Secure Software Development: Verification and More Specialized Topics

About

Modern software is under constant attack, but many software developers have never been told how to effectively counter those attacks. This course works to solve that problem, by explaining the fundamentals of developing secure software. Geared towards software developers, DevOps professionals, software engineers, web application developers, and others interested in learning how to develop secure software, this course focuses on practical steps that can be taken, even with limited resources to improve information security. This course will enable software developers to create and maintain systems that are much harder to successfully attack, reduce the damage when attacks are successful, and speed the response so that any latent vulnerabilities can be rapidly repaired.

This course discusses how to verify software for security. In particular, it discusses the various static and dynamic analyses approaches, as well as how to apply them (e.g., in a continuous integration pipeline). It also discusses more specialized topics, such as the basics of how to develop a threat model and how to apply various cryptographic capabilities.
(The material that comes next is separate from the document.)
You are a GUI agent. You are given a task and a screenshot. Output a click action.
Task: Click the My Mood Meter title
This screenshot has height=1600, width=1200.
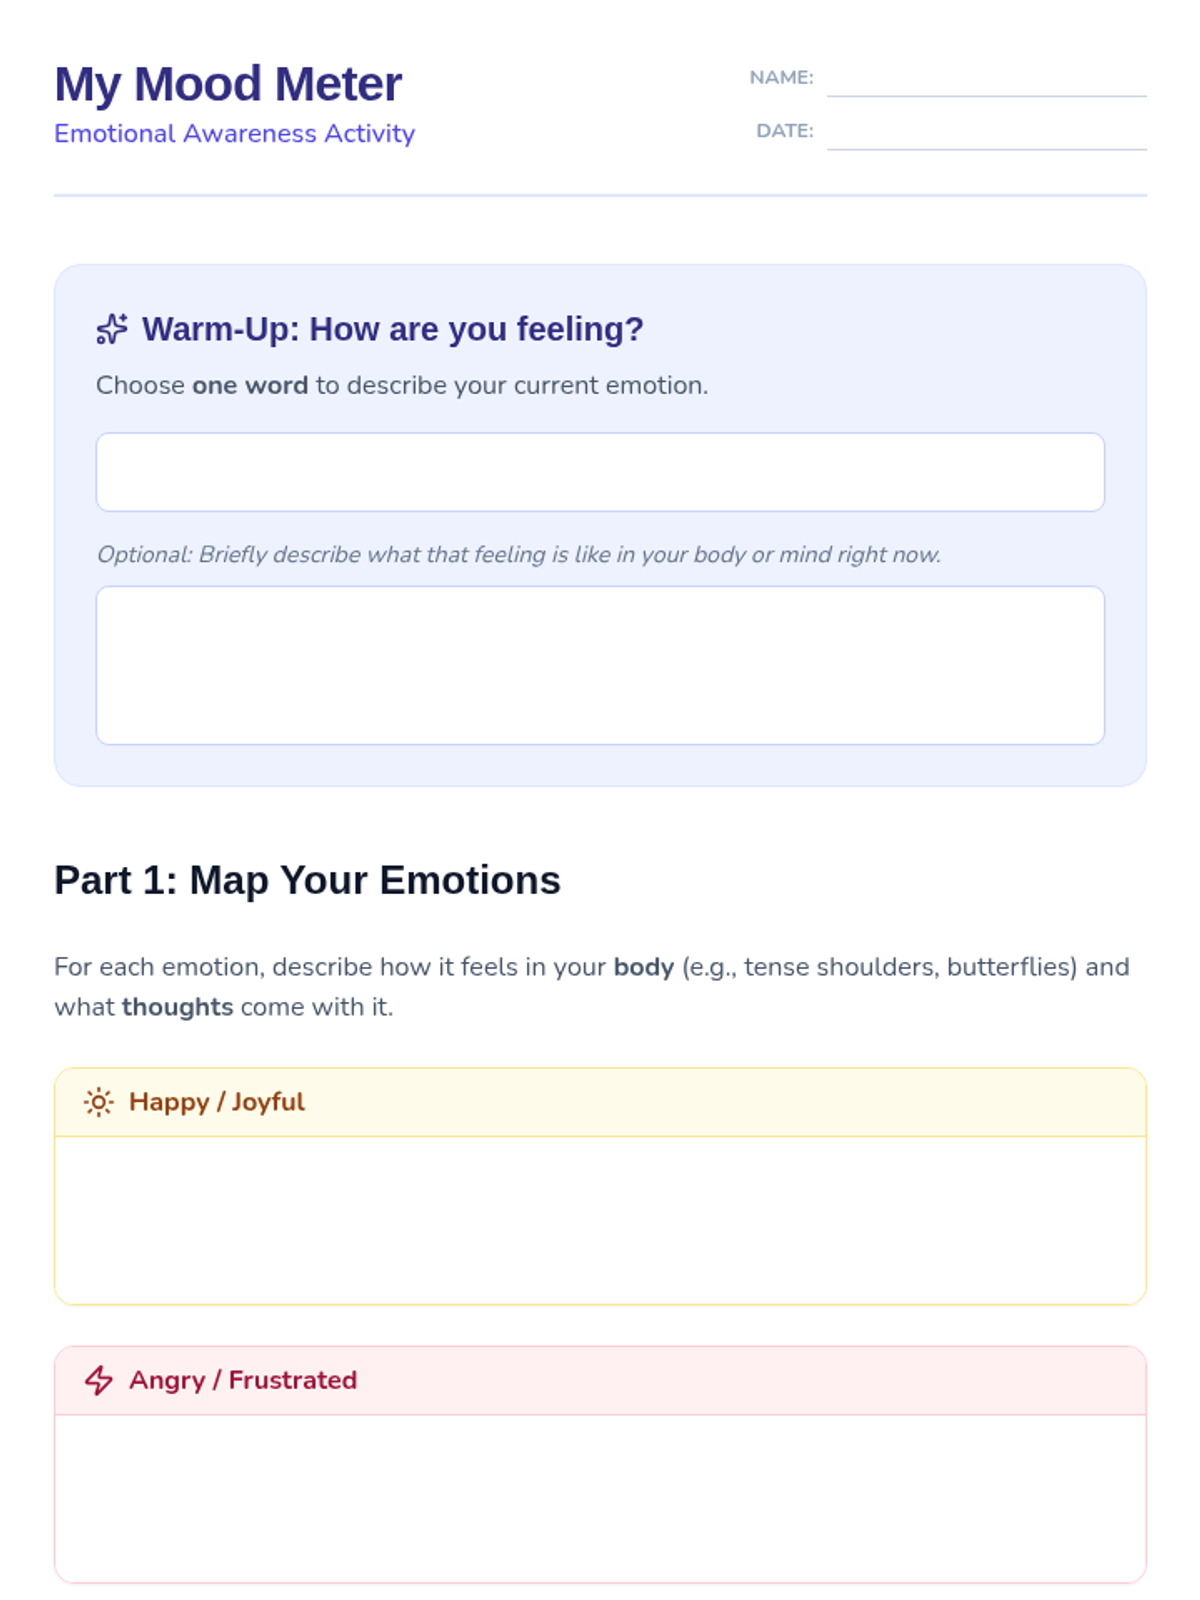click(228, 84)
This is the third of the three courses in the Secure Software Development Fundamentals Professional Certificate program, and was developed by the Open Source Security Foundation (OpenSSF), a project of the Linux Foundation focused on securing the open source ecosystem. The training courses included in this program focus on practical steps that you (as a developer) can take to counter most common kinds of attacks.

What you will learn

• Security Verification: How to examine software, include some key tool types, and how to apply them in continuous integration (CI). This includes learning about security code scanners/static application security testing (SAST) tools, software component analysis (SCA)/dependency analysis tools, fuzzers, and web application scanners.
• Threat modeling/Attack modeling: How to consider your system from an attacker’s point of view and how to apply a simple design analysis approach called STRIDE.
• Fielding: How to deploy and operate secure software, handle vulnerability reports, and how to rapidly update when reused components have publicly-known vulnerabilities.
• Assurance cases & formal methods: The basics of approaches to more strongly analyze and justify that your software is secure.

Skills you learn

• Cryptography
• Software Development
• Continuous Integration
• Open Source Technology
• Linux
• DevOps
• Threat Modeling
• Software Engineering

Syllabus

• Welcome!
• Chapter 1. Verification (basics of verification; static analysis; software component analysis - SCA/dependency analysis; dynamic analysis; other verification topics - combining verification approaches)
• Chapter 2. Threat Modeling
• Chapter 3. Cryptography (symmetric/shared key encryption; cryptographic hashes (digital fingerprints); public-key (asymmetric) cryptography; cryptographic pseudo-random number generator (PRNG); storing passwords; transport layer security (TLS); other topics in cryptography)
• Chapter 4. Other Topics (vulnerability disclosures; assurance cases; distributing, fielding/deploying, operations and disposal; formal methods; top vulnerability lists)
• Final Exam (Verified Certificate track only)

Auto Summary

Immerse yourself in the essential practices of creating resilient and secure software with the "Secure Software Development: Verification and More Specialized Topics" course. This course, curated by the esteemed Open Source Security Foundation (OpenSSF) as part of the Linux Foundation, provides invaluable insights for software developers, DevOps professionals, software engineers, and web application developers aiming to fortify their applications against cyber threats. This engaging and practical course delves deep into the verification of software security, covering both static and dynamic analysis techniques. You'll learn how to integrate these methods into continuous integration pipelines, develop robust threat models, and apply critical cryptographic capabilities. By adopting these strategies, you can significantly enhance the security posture of your software, making it more resilient to attacks, minimizing potential damage, and ensuring swift responses to vulnerabilities. As the third installment in the Secure Software Development Fundamentals Professional Certificate program, this course builds on foundational knowledge, enabling you to take practical, resource-efficient steps to safeguard your applications. Offered by edX, this course is designed for learners at the foundational level, ensuring accessibility and relevance for professionals at various stages of their careers. With the convenience of a Starter subscription, you can access this comprehensive training and equip yourself with the skills necessary to proactively defend against the ever-evolving landscape of cyber threats. Join now and become adept at developing secure software that stands strong against modern attacks.